Can you refuse to return to the office?

In some parts of the world where Covid-19 cases are dropping, it’s starting to feel like the end of the pandemic is in sight. That’s driving governments and companies to begin encouraging—and sometimes mandating—that workers return to the office after two years at home. But after so much time, and so much experience of a different, more flexible work life, do we want to go back? And do we have to?

For employees in some countries that have passed specific “work from home” laws, the answer may actually be no. Spain and Portugal both introduced legislation during the pandemic designed to protect workers’ rights to work from home, and to curb companies’ ability to contact them outside specific work hours. Since the laws haven’t been tested yet in a post-pandemic situation, it’s not clear how well they’ll work either at allowing employees to maintain flexible working indefinitely or, on the other side, letting companies function efficiently.

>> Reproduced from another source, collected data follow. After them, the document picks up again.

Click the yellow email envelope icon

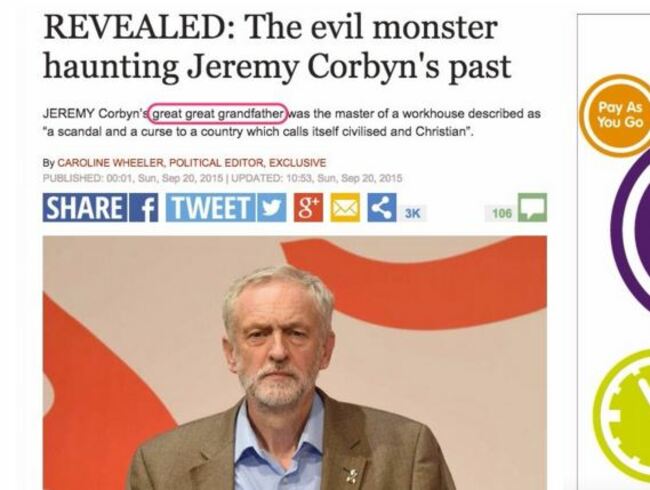(x=345, y=208)
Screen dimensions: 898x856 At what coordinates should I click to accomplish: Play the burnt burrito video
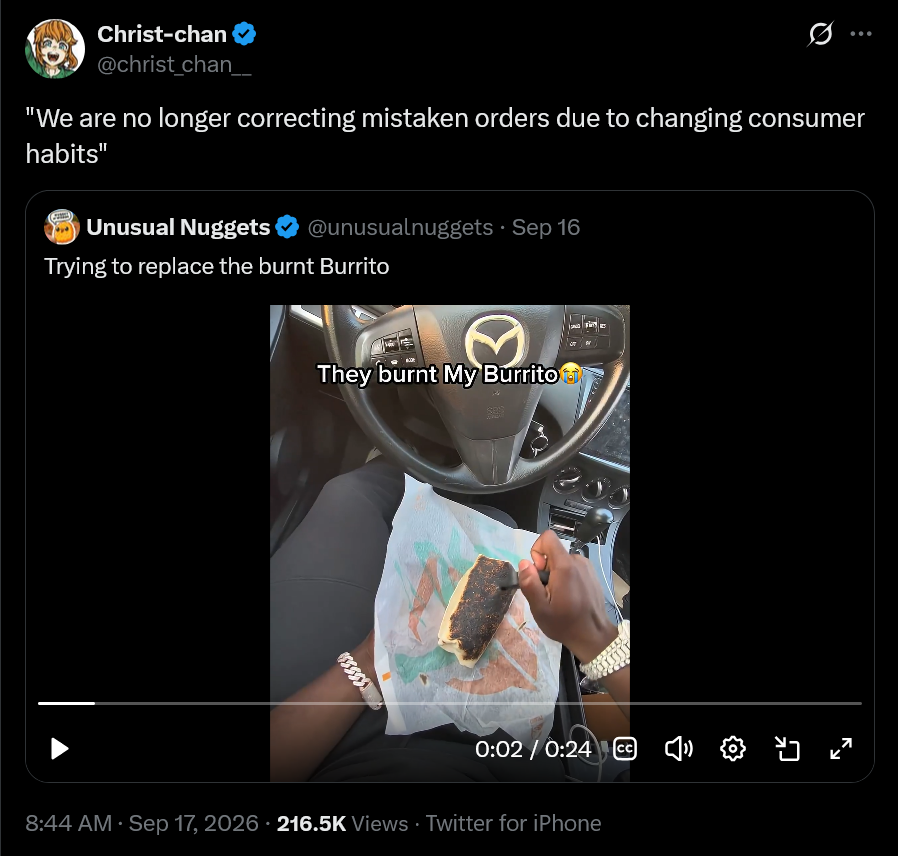(59, 748)

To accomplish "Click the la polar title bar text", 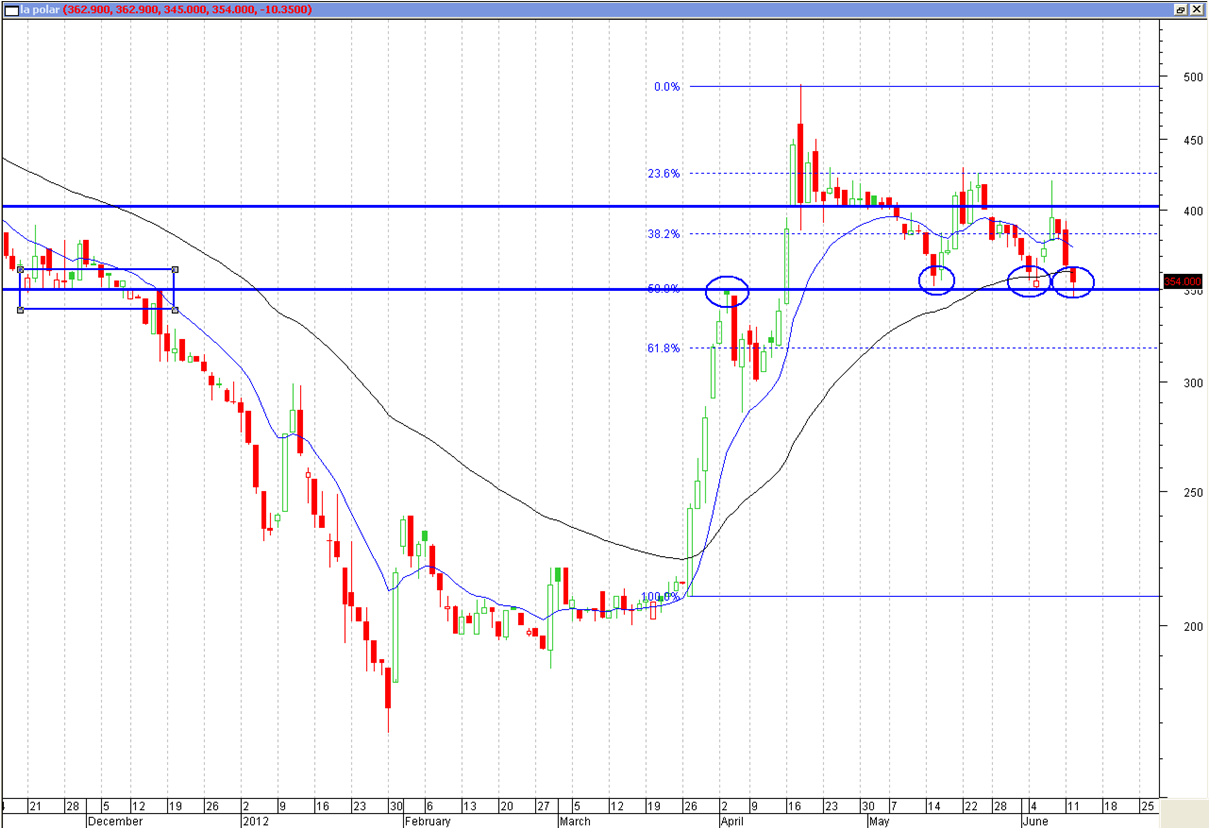I will click(x=40, y=9).
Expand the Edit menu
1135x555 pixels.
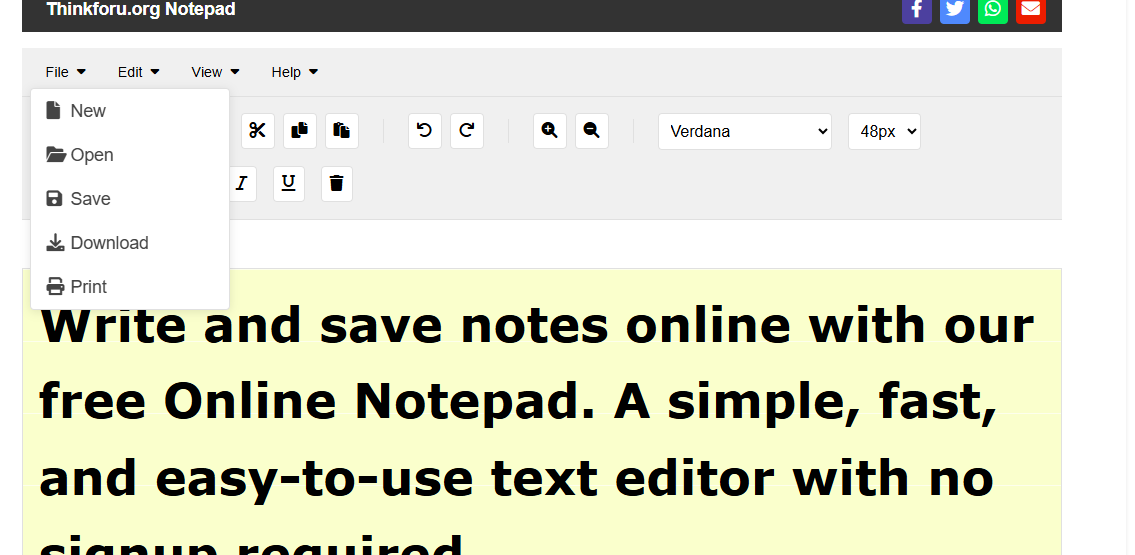(138, 72)
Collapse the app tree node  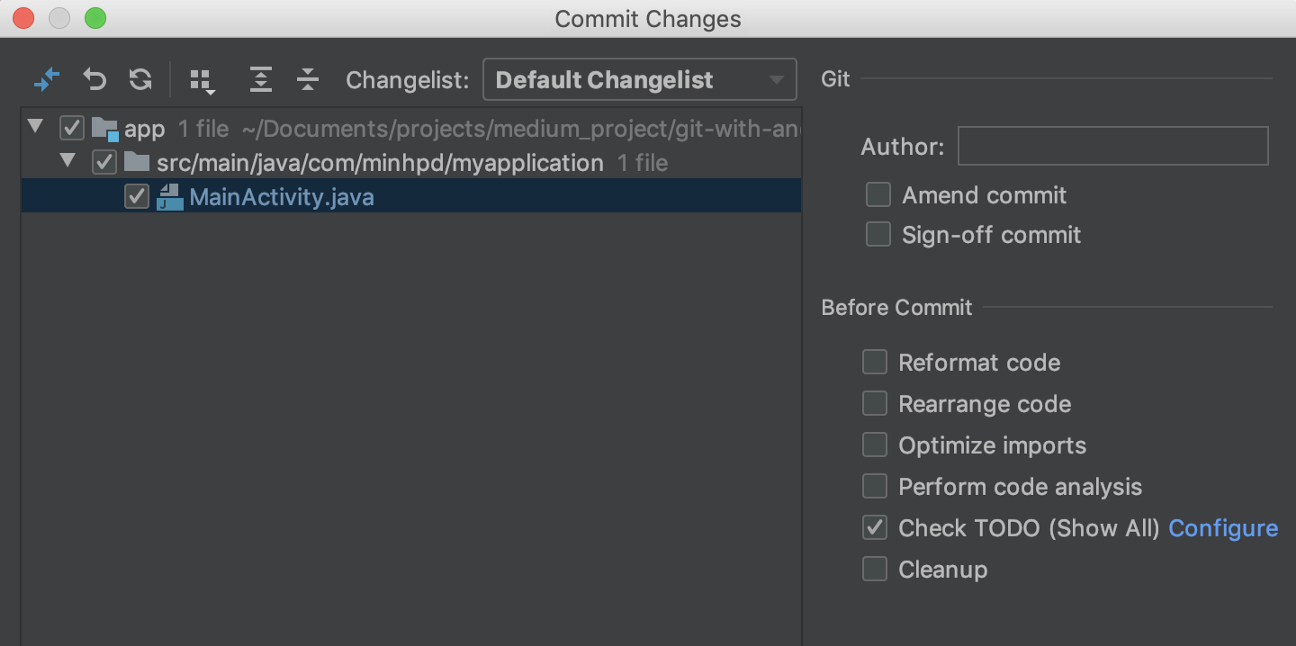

In the US, UK, and many other countries, however, there is no such protection. Unless people were hired specifically to work from home—for example during the pandemic, with home working as part of their employment contract—then they are probably obliged to work from a designated workplace for at least part of the time, should their employers insist on it.

“Unless an employee has a valid reason not to return to work, for example, where they feel unsafe to do so, they remain contractually bound to resume their previous role within their normal place of work, albeit on reasonable notice,” noted Davidson Morris, a UK employment law firm, in a post on its website. That means an employer could theoretically discipline or fire an employee for refusing to return to the office, they wrote—though they also noted an employer should think very hard before doing so.

The return to office question has now turned pressing

With the rate of covid-19 transmission falling, “most businesses expect to welcome employees back to the office on a part-time or full-time basis in the coming weeks,” said Domenique Camacho Moran, an employment attorney at law firm Farrell Fritz in New York. “Generally, employees do not have the right to refuse to return to the office.”

Employees with mental or physical impairments might be able to demand that their employers “engage in an interactive dialogue regarding reasonable accommodations,” Camacho Moran added. But remote work, she notes “is not always [considered] a reasonable accommodation.”

The retention question

Going straight to our legal rights, however, is a jump. Employment, after all, is based on relationships, and any employer should be cognizant that maintaining good relations with employees is one of the most vital ways to retain people and keep them motivated. This should be top of mind for US firms particularly, since the US is seeing record quitting rates and positions going unfilled across many sectors of the economy.

The pandemic has changed labor relations, possibly fundamentally

When work-from-home mandates first appeared, entire businesses suddenly had to rely on employees finding ways to work from home, often alongside major commitments like caring for dependents. Having required one such huge shift from its employees, firms can’t easily pretend that nothing has altered.

In a best-case scenario, deciding on a job’s mix of in-person time and remote working will come down not to a rule but to a dialogue. Blanketing an entire organization with the same edict—for example, to be physically present for eight hours a day, Monday to Friday—feels like a vestige of the pre-pandemic world. It is one end of a spectrum, and therefore grounds for a negotiation.